*Passage:*
━━━━

Google Cloud NetApp Volumes

NetApp Volumes is a fully managed service with advanced data management features that support NFS, SMB, and multiprotocol environments. NetApp Volumes supports low latency, multi-tebibyte volumes, and gigabytes per second of throughput.

For more information about NetApp Volumes, see What is Google Cloud NetApp Volumes? For more information about NetApp Volumes performance, see Expected performance.

Block storage

After you select your primary storage choice, you can use block storage to supplement performance, transfer data between storage options, and take advantage of low latency operations. You have two storage options with block storage: Local SSD and Persistent Disk.

Local SSD

Local SSD provides local storage directly to a VM or a container. Most Google Cloud machine types that contain Cloud GPUs include some amount of Local SSD. Because Local SSD disks are attached physically to the Cloud GPUs, they provide low latency access with potentially millions of IOPS. In contrast, Cloud TPU-based instances don't include Local SSD.

Although Local SSD delivers high performance, each storage instance is ephemeral. Thus, the data stored on a Local SSD drive is lost when you stop or delete the instance. Because of the ephemeral nature of Local SSD, consider other types of storage when your data requires better durability.

However, when the amount of training data is very small, it's common to copy the training data from Cloud Storage to the Local SSD of a GPU. The reason is that Local SSD provides lower I/O latency and reduces training time.

For more information about Local SSD, see About Local SSDs. For more information about the amount of Local SSD capacity available with Cloud GPUs instance types, see GPU platforms.

━━━━

*Provided data:*

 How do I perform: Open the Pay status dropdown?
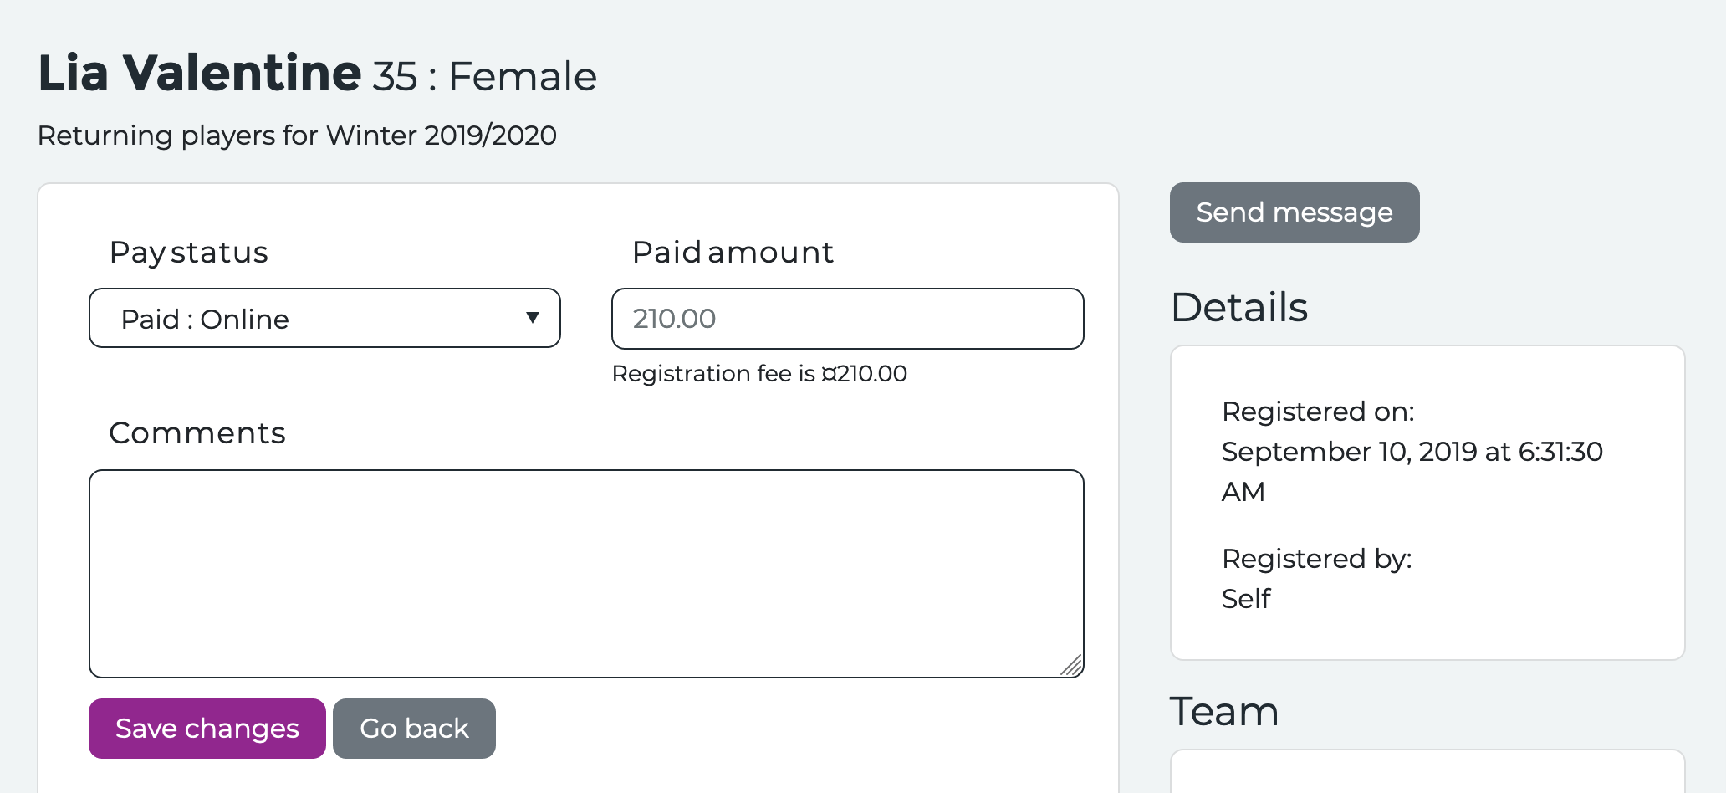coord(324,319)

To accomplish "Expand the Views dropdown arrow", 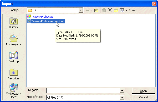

━━━━

*What to work on:*
1. Reproduce the storage passage between "Although Local SSD" and "reduces training time.", inclusive, substituting "temporary" for every occurrence of "ephemeral".
2. Answer the following questions using the storage passage.
(a) Which environments does NetApp Volumes support?
(b) What are the two storage options available with block storage?
(c) What happens to data stored on a Local SSD drive when the instance is stopped or deleted?
3. Extend the storage passage with further text that picks up after its final sentence.

*Per-task outputs:*
1.
Although Local SSD delivers high performance, each storage instance is temporary. Thus, the data stored on a Local SSD drive is lost when you stop or delete the instance. Because of the temporary nature of Local SSD, consider other types of storage when your data requires better durability.

However, when the amount of training data is very small, it's common to copy the training data from Cloud Storage to the Local SSD of a GPU. The reason is that Local SSD provides lower I/O latency and reduces training time.

2.
(a) NFS, SMB, and multiprotocol environments.
(b) Local SSD and Persistent Disk.
(c) The data is lost.

3.
Persistent Disk

Persistent Disk is a network block storage service with a comprehensive suite of data persistence and management capabilities. In addition to its use as a boot disk, you can use Persistent Disk with AI workloads, such as scratch storage. Persistent Disk is available in the following options:

  • Standard, which provides efficient and reliable block storage.
  • Balanced, which provides cost-effective and reliable block storage.
  • SSD, which provides fast and reliable block storage.
  • Extreme, which provides the highest performance block storage option with customizable IOPS.

For more information about Persistent Disk, see Persistent Disk.

Data transfer tools

When you perform AI and ML tasks, there are times when you need to copy your data from one location to another. For example, if your data starts in Cloud Storage, you might move it elsewhere to train the model, then copy the checkpoint snapshots or trained model back to Cloud Storage. You could also perform most of your tasks in Filestore, then move your data and model into Cloud Storage for archive purposes. This section discusses your options for moving data between storage services in Google Cloud.

Storage Transfer Service

With the Storage Transfer Service, you can transfer your data between Cloud Storage, Filestore, and NetApp Volumes. This fully-managed service also lets you copy data between your on-premises file storage and object storage repositories, your Google Cloud storage, and from other cloud providers. The Storage Transfer Service lets you copy your data securely from the source location to the target location, as well as perform periodic transfers of changed data. It also provides data integrity validation, automatic retries, and load balancing.

For more information about Storage Transfer Service, see What is Storage Transfer Service?

Command-line interface options

When you move data between Filestore and Cloud Storage, you can use the following tools:

  • gcloud storage (recommended): Create and manage Cloud Storage buckets and objects with optimal throughput and a full suite of gcloud CLI commands.
  • gsutil: Manage and maintain Cloud Storage components. Requires fine-tuning to achieve better throughput.

Map your storage choices to the AI and ML stages

This section expands upon the summary provided in Table 1 to explore the specific recommendations and guidance for each stage of an AI and ML workload. The goal is to help you understand the rationale for these choices and select the best storage options for each AI and ML stage. This analysis results in three primary recommendations that are explored in the section, Storage recommendations for AI and ML.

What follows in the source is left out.